Strikes me as too complicated. Keep it simple.
> Multiple inheritance is definitely out of the question, but chains of inheritance would be possible in this model.
Remember the importance of adoption. Most new adopters will be trying to do relatively simple things. Focus on what makes life easy and smooth for them.
> I need to understand this example better because I think it's pretty core to what we're trying to achieve, so please correct me where I misunderstand, but here's kind of my picture of how it would work:
>
> - The UsefulThing is configured by Puppet
> - url_to_implementation could be a link to a Puppet provider template
> - PuppetMetadata would be the Puppet manifest (or whatever) to tell puppet to set up UsefulThing, and whatever else you want to set up.
> - UsefulThingsMetadata is the configuration data for your UsefulThing.
> - At some point you are using lots of UsefulThings and you want to make a provider just for that.

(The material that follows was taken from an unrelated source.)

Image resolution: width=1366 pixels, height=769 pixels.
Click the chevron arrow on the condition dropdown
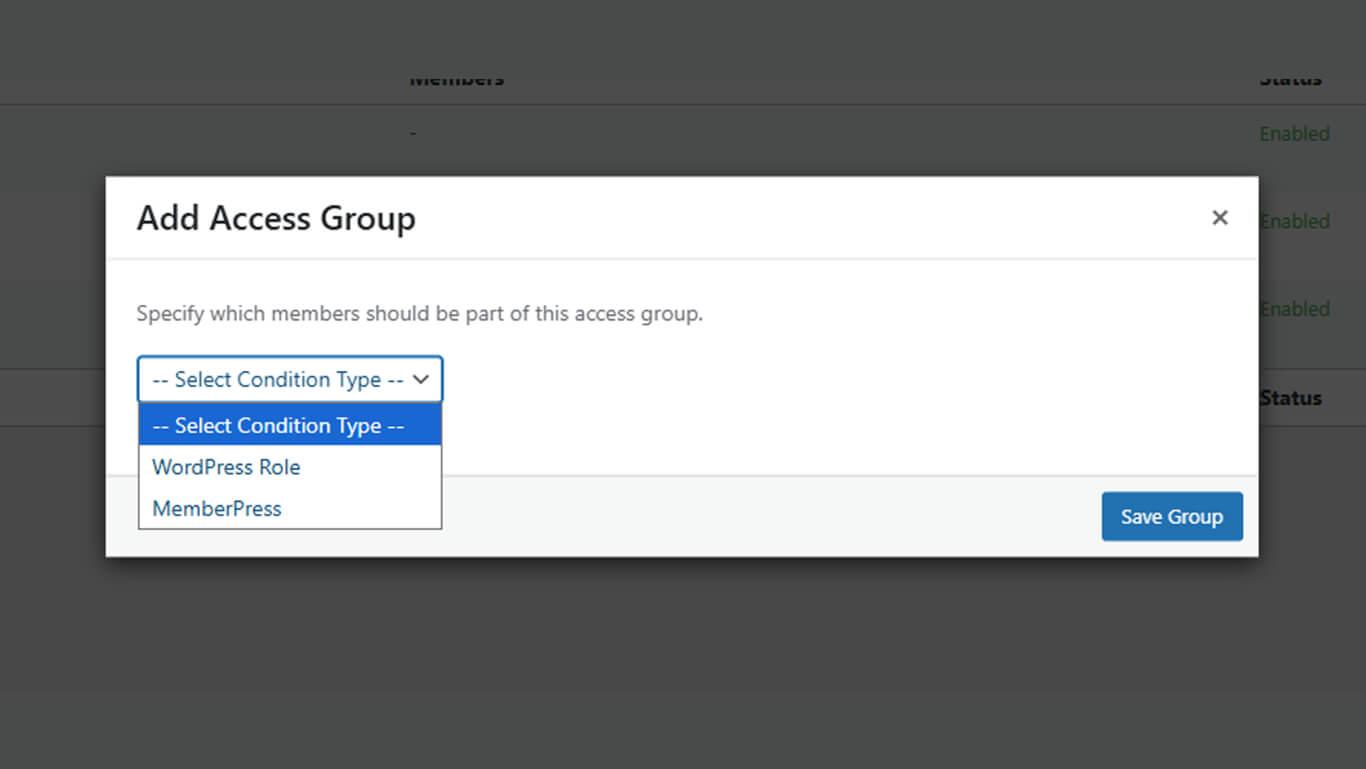[421, 379]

> - Now you only need to pass UsefulThingsMetadata, the PuppetMetadata having been abstracted into the UsefulThing provider template
> - The UsefulThing provider combines its incoming metadata with the puppet metadata and passes it to the Puppet provider template.
>
> You could also invert this and have a Puppet provider that takes a parameter that tells it which provider to use for it's instance. I have a feeling that may turn out to be more flexible... but we won't really know until people start using it.
Yes, you are on the right track here.
>>> How else might we improve this? Well, having to load a template from
>>> a URL is definitely a limitation - albeit not a new one (the
>>> AWS::CloudFormation::Stack resource type already has this limitation).
>>> Perhaps we should let the user post multiple, named, implementations
>>> of a resource type and reference them by name (instead of URL) in the
>>> "Provider" field.
>>
>> Right, I think we could very easily add bits to the REST API to allow
>> users to store templates in Heat and reference them by name or UUID.
>> Just doing that for the nested stack would be a big win from my
>> perspective.
>
> OK, good to know.
CAMP has a concept of this called an Assembly Template. That's exactly what it's for. A simple REST API and resource expression of it is already specified. If we want to pursue this, we might not want to re-invent the wheel, but just implement that.
>> As a longer term goal, being able to import template
>> repositories from outside one's own tenant (or even cloud...) would be a
>> nice implementation of the "let puppet publish puppet templates". Sort
>> of like the idea that has kicked around for a while to run a public
>> glance server with all of the stock images in it.
>
> Isn't this just getting back to grabbing them from a public URL again?
Yes. Using swift as a blob store, or maybe a git repo should be sufficient for this.